Mar 1, 1986

Divorce;

 

Just as a CEO inflates the value of a company to attract a buyer by accelerating income and deferring expenses, it is an accepted fact among attorneys that an entrepreneur facing divorce will deflate the company's presettlement value by doing the exact opposite. One business consultant in a Chicago suburb, anticipating the breakup of his marriage, considered such tactics as entering into separate bank accounts, establishing new trusts, investing in side ventures, prepaying his taxes, and indulging himself in bigger but less obvious perks -- all of which are divorce shelters that are unlikely to be traced by a valuator. In the end, he decided it wasn't worth the energy to be so furtive. His strategy, rather, was to convince his wife that the business was more stagnant than prosperous.

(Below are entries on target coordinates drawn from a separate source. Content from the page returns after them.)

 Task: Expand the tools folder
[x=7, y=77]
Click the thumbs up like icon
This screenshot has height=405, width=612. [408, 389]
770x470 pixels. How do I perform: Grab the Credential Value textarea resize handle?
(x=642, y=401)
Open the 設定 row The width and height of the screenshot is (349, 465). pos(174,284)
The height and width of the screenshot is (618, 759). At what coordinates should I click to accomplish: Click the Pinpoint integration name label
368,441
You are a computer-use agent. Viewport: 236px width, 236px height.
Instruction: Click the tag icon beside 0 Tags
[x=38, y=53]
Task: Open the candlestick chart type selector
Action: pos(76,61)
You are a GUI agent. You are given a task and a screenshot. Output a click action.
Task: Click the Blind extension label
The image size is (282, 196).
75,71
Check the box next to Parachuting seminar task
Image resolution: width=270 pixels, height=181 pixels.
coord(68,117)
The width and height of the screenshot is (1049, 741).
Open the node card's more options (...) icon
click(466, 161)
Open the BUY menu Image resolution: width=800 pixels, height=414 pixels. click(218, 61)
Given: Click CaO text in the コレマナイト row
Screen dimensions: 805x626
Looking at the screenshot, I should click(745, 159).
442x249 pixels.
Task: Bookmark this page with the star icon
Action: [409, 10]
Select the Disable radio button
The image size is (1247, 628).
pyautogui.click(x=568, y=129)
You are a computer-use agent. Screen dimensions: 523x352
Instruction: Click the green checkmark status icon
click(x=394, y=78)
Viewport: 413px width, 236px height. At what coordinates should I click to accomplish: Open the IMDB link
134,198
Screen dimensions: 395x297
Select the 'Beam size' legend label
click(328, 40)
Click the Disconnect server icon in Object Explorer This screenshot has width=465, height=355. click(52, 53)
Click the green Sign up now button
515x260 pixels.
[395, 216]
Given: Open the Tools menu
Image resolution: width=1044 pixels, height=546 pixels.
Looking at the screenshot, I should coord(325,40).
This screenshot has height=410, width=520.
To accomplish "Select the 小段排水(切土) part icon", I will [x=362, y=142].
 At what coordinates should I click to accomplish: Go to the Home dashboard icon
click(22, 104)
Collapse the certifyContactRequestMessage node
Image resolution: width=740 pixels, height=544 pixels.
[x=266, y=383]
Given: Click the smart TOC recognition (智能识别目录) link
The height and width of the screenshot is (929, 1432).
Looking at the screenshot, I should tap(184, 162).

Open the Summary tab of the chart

"It was pretty simple," the consultant recalls. "First of all, you keep your mouth shut. You say nothing at home -- nothing positive, anyway. Even if you land a big contract, you say things are only OK at work, because you don't want that stuff thrown back in your face in court. Then, at the end of each quarter, you put everything in the worst light possible, and you tell your accountant you expect him to do the same. It was tiring, it was stressful, and I don't know that I'd do it again, but it worked."

Consider, as well, the California manufacturer who is still awaiting his property settlement. His company, which, by state law, won't be valued until his property-distribution case goes to court this spring, has had an abrupt falloff in business since he and his wife separated. Traditionally a better performer than its average competitor, the company's revenue this year is down by the same 28% the rest of the industry is reporting. Earnings are down as well. "It's partly the condition of the industry, and partly that I've had to reinvest -- spend a lot of money on executive-compensation packages for my top people, stock plans, and things like that. You have to address the long-term issues of the company periodically." But in describing his bad fortune, he does sound suspiciously gleeful.

Divorce-court judges will tolerate a little shading of the financial truth and a few fortuitous business setbacks. They'll even ignore a bit of tax fraud -- in fact, more than a few have glanced at bank-loan applications and other telltale documents produced by opposing lawyers, and hissed from the bench that they "don't want to hear about it," according to Los Angeles divorce lawyer Jan C. Gabrielson. "They don't want to know how much cash has been coming home," he says, "because it puts them in a difficult position." As one judge who participated in a seminar with Gabrielson put it to the audience, "Do I expose one or both parties to criminal tax fraud charges, or do I settle the divorce litigation on the basis of reported income?"

Judges are, however, disinclined to swallow blatant book-cooking, the kind obviously intended to boil dry the marital-property or alimony rights of the spouse. Sudden changes in business condition or status are nearly always scrutinized. The courts are also paying more attention to such defensive tactics as predivorce shifts of income or stock to sympathetic bystanders, including partners or family members.

One Miami-based clothier, for example, cut his salary from $120,000 a year to $70,000 when his wife filed for divorce. Interestingly enough, his brother, who was a partner in the business, got a $50,000 raise at about the same time. If there was a plan for the CEO to recoup that money, it never came out in court. The judge in this particular case opted not to explore the apparent income shift, because "he didn't want to spend the time," says opposing attorney Melvyn B. Frumkes of Frumkes & Greene. However, there have been similar but less successful ruses in other states. In some of them, the obliging partner was found to have paid the taxes on the additional income before returning his windfall under the table to the soon-to-be-divorced entrepreneur.

A more elegant twist to this sort of predivorce planning involved a Chicago entrepreneur and his partner-father, who entered into a stock-redemption agreement about 18 months before the entrepreneur filed for divorce. Almost immediately after the planning document was inked, the corporation began to redeem the father's stock at a grossly inflated price, draining the company of most of its profits. At the same time, the entrepreneur slashed his salary from $100,000 to $25,000. Under Illinois law, he might have used the business to shield his company and his income from a divorce decree. But he chose not to risk it, and settled with his wife out of court.

A New York state legislator, seeking to quell such abuses, has introduced a bill that would instruct judges to look at any property transferred within three years of the start of divorce proceedings to determine whether it had been done "in comtemplation of a marital action."

Some entrepreneurs don't stop with the mere juggling of dollars and cents. The founder of J&L Oil Co., an Illinois gas-and-oil distributor with stations in about 100 locations around the United States, simply dissolved the company's joint tenancy by signing his wife's name on the necessary documents. The trial court upheld Lester Wright's right to transfer company stock to a trust owned by him. But on appeal, Josie Wright prevailed -- the interest still belonged to her, and she was allowed to sell her stock.